Erika had been very concerned about her legacy – “I’m so young,” she recently said, “and I haven’t accomplished anything yet.” Fortunately while she was still alive and fully conscious she had received so many letters, cards, emails and conversations with people throughout the world who had been touched by her that before she died she was able to see how much she mattered to so many.

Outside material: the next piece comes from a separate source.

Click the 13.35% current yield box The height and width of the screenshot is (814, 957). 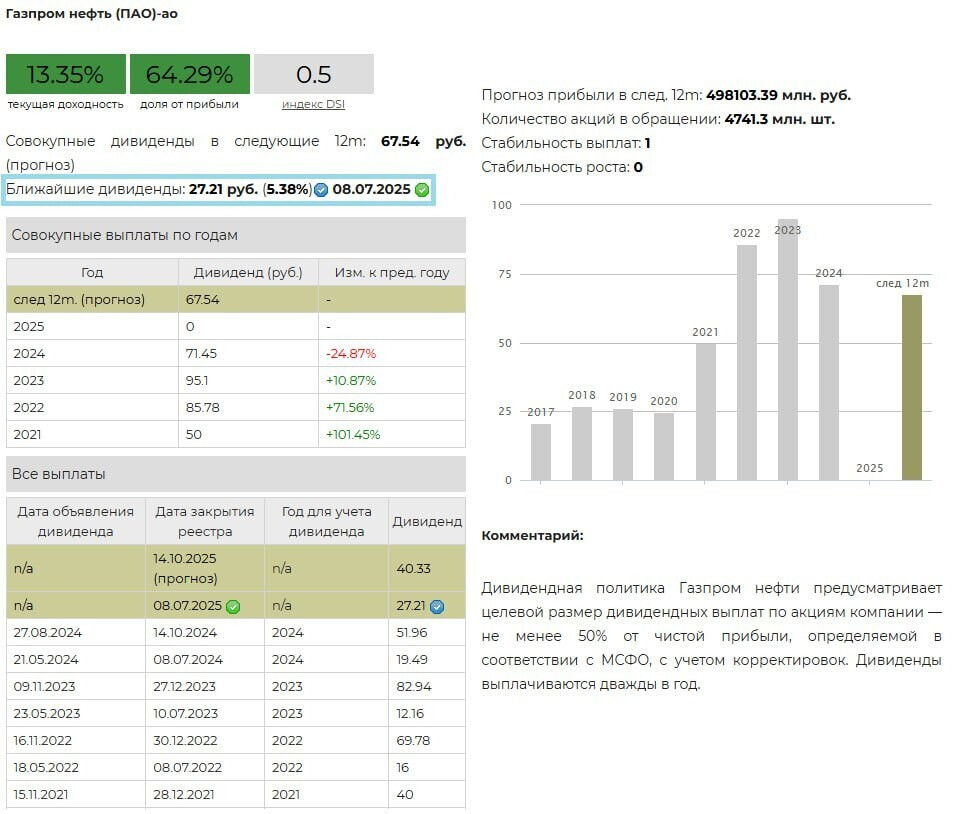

In fact shortly before she died, Erika Whitmore Godwin, that sweet beloved young woman taught me a lesson more poignant and powerful than any sermon that I have ever given. It was simple and direct and memorable, and was the meaning she was able to pluck from the cauldron of this year of pain and struggle. One day not too long ago when speaking about what this experience had taught her about the meaning of life, this is what she said: “Remember that life is precious, love is all that really matters, and who we are in the end – and how we’ve touched the lives of others – is the legacy we leave behind.”

The last thing in this week’s Torah portion is the commandment to attach fringes to the corner of our garments so that we might look at them and be reminded to observe all of God’s commandments and be holy. Our ancestors were smart enough to realize how easy it is to forget the things that matter in life and how important it is to have something to remind us of who we are.

Erika understood that loving and being loved is ultimately what matters most of all in life and that every single person we know and every person we meet can be a reminder like the Torah portion’s fringe. I decided the best way that I can honor her legacy every day, is simply to love the people in my life and let them be that reminder to me every single day that it is ultimately through giving love to others that we discover our true holiness.